[JOB] Reproduce each of the following items verbatim, line by line.

[TASK DATA]
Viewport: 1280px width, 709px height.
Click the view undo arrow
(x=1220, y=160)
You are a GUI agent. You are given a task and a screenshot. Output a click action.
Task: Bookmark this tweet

[THE RESPONSE]
Viewport: 1280px width, 709px height.
Click the view undo arrow
(x=1220, y=160)
You are a GUI agent. You are given a task and a screenshot. Output a click action.
Task: Bookmark this tweet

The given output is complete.